Waldheimkinder sind Zeuge eines schrecklichen Mordes geworden. Wie sollten sich Eltern jetzt verhalten? Der Kinder- und Jugendpsychiater Michael Günter rät, sich immer wieder als Gesprächspartner anzubieten, aber keinen Druck auszuüben.

Familie/Bildung/Soziales: Viola Volland (vv)
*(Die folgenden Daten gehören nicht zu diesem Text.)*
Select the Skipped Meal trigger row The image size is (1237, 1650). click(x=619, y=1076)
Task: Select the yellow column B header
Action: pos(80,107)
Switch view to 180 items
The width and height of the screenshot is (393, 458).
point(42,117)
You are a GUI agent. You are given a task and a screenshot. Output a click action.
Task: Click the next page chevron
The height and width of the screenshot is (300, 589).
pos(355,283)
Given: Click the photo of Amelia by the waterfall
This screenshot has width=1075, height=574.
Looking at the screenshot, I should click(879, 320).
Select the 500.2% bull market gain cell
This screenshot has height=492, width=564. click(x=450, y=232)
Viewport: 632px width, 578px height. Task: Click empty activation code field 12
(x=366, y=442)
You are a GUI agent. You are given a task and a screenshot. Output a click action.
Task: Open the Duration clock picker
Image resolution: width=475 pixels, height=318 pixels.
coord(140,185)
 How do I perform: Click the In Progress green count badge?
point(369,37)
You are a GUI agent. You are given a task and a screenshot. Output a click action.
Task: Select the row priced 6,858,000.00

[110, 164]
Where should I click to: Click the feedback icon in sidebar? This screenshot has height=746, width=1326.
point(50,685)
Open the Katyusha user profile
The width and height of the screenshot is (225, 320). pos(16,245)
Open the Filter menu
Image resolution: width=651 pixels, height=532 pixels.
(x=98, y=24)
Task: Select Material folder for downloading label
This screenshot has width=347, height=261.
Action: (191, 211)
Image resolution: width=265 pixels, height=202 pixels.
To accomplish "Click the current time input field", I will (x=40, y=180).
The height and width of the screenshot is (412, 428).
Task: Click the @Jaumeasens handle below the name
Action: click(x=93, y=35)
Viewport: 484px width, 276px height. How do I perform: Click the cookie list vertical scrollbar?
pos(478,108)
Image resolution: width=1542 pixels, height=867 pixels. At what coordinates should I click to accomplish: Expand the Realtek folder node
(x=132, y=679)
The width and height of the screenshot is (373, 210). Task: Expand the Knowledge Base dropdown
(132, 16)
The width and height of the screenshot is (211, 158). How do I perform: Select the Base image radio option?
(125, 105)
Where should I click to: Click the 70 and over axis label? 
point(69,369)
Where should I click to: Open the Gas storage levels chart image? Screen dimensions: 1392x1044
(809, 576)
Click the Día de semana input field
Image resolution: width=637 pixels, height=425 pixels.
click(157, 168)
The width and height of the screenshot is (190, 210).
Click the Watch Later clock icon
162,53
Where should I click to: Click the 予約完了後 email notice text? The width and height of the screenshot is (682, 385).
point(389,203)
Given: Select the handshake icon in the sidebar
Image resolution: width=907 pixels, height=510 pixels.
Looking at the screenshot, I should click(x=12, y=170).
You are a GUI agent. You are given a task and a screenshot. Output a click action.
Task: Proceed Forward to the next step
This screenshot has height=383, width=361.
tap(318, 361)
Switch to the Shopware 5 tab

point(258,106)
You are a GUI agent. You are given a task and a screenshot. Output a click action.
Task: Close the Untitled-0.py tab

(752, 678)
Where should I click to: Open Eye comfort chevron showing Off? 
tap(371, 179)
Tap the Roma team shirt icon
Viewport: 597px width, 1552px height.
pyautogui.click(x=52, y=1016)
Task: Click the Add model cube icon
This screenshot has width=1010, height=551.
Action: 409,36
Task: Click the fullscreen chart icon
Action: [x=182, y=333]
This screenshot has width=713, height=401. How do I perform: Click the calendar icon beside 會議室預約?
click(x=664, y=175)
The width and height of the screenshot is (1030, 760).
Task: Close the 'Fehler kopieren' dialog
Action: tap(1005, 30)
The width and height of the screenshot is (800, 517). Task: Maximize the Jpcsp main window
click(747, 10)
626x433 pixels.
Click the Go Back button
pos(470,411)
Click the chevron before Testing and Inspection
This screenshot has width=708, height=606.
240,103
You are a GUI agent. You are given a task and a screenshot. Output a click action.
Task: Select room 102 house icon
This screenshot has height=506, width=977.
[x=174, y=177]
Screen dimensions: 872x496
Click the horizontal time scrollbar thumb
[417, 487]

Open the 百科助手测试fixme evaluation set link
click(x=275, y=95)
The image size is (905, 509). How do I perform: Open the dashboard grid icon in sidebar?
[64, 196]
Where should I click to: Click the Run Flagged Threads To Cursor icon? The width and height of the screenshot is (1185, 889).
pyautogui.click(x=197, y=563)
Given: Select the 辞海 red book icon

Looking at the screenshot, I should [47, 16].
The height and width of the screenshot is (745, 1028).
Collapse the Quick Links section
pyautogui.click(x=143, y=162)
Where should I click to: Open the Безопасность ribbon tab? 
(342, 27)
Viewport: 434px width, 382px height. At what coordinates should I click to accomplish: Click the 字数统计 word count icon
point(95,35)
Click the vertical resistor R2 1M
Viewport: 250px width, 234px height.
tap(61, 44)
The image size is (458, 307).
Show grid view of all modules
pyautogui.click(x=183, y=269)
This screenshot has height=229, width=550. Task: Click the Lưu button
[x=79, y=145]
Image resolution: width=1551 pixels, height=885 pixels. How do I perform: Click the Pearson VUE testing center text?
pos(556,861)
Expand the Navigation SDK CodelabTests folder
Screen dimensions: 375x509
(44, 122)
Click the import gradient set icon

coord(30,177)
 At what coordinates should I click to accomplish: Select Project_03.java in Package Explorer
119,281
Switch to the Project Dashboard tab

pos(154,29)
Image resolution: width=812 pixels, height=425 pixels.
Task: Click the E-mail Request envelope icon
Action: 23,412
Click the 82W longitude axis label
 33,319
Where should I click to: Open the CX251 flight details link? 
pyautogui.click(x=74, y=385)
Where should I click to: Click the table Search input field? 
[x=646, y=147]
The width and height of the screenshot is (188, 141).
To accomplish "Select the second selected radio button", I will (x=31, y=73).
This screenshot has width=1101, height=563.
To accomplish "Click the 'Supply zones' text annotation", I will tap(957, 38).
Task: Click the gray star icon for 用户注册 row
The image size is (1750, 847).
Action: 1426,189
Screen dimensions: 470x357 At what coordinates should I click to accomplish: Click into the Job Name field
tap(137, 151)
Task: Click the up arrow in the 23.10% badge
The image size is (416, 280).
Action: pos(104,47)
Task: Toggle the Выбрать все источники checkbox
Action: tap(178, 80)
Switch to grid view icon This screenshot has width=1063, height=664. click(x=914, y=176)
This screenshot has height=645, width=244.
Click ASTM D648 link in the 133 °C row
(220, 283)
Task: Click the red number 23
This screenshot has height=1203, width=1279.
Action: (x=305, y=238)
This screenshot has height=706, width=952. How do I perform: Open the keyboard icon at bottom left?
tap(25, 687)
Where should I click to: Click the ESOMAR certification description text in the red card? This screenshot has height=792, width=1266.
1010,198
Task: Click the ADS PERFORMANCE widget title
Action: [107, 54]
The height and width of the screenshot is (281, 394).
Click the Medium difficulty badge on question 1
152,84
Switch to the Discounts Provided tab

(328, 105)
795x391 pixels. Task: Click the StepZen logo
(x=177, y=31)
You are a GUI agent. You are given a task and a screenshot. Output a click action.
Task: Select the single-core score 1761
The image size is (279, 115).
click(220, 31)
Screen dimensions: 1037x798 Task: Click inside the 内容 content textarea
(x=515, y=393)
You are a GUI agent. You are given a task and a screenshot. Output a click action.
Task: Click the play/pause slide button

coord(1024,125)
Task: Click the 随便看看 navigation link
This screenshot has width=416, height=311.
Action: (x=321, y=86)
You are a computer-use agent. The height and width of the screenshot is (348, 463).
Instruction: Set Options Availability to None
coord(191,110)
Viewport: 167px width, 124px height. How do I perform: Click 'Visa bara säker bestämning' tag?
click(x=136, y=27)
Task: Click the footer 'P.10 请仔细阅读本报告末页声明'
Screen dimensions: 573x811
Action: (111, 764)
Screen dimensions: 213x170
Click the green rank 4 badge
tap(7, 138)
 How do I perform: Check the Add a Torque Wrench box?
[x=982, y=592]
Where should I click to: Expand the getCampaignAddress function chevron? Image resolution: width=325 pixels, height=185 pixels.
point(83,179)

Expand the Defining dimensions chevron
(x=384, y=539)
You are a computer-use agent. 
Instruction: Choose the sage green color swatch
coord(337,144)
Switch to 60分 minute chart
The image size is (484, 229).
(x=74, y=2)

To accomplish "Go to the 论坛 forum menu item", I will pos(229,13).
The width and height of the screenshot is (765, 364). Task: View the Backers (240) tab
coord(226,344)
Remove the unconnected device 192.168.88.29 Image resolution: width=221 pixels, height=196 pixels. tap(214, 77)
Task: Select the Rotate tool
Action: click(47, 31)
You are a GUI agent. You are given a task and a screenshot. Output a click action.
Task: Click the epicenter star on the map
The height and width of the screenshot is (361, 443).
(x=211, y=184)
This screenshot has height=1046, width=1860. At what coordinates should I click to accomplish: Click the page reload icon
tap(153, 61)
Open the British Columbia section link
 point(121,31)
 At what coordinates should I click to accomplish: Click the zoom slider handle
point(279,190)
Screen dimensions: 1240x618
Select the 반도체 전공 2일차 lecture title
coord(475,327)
Stuttgart - Waldheimkinder sind Zeuge eines Mordes geworden. Das Waldheim läuft weiter, begleitet das Geschehene aber pädagogisch und seelsorgerisch – diese Vorgehensweise sei genau richtig, meint der Ärztliche Direktor der Kinder- und Jugendpsychiatrie des Klinikums, Michael Günter. Es sei gut für die Kinder, sich in der Gemeinschaft gegenseitig Halt zu geben.

 

Doch wie sollten sich die Eltern der Kinder jetzt verhalten? Günter rät, einmal am Tag von sich aus zu fragen, wie es dem Kind geht mit der Geschichte, sich immer wieder anzubieten. Auch nachts sollte man aufmerksam verfolgen, ob es Albträume hat – und es darauf ansprechen, sollte dem so sein. Wichtig sei aber, ein Gespräch nicht zu erzwingen, das Kind nicht zu drängen. Auch Geduld sollte man haben. „Das wird die nächsten Wochen noch Thema sein, unter Umständen auch später, zum Beispiel, wenn das nächste Waldheim ansteht“, sagt er. Wenn Kinder nun Angst haben, mit dem Bus zu fahren, sei das verständlich. Die Eltern könnten sich anbieten, das Kind im Bus zu begleiten, schlägt er vor. Aber auch da gelte: „Man muss es auch nicht erzwingen.“

Psyche der 15-jährigen Betreuer durch die Verantwortung geschützt

Insgesamt verarbeiteten Kinder traumatisierende Ereignisse sehr unterschiedlich. „Die meisten Kinder verkraften das relativ gut“, sagt Günter. Nicht ungewöhnlich sei, dass man einem Kind zunächst nichts anmerke. „Wenn jemand ruhig und normal wirkt, heißt das aber nicht, dass es verarbeitet ist“, stellt er klar.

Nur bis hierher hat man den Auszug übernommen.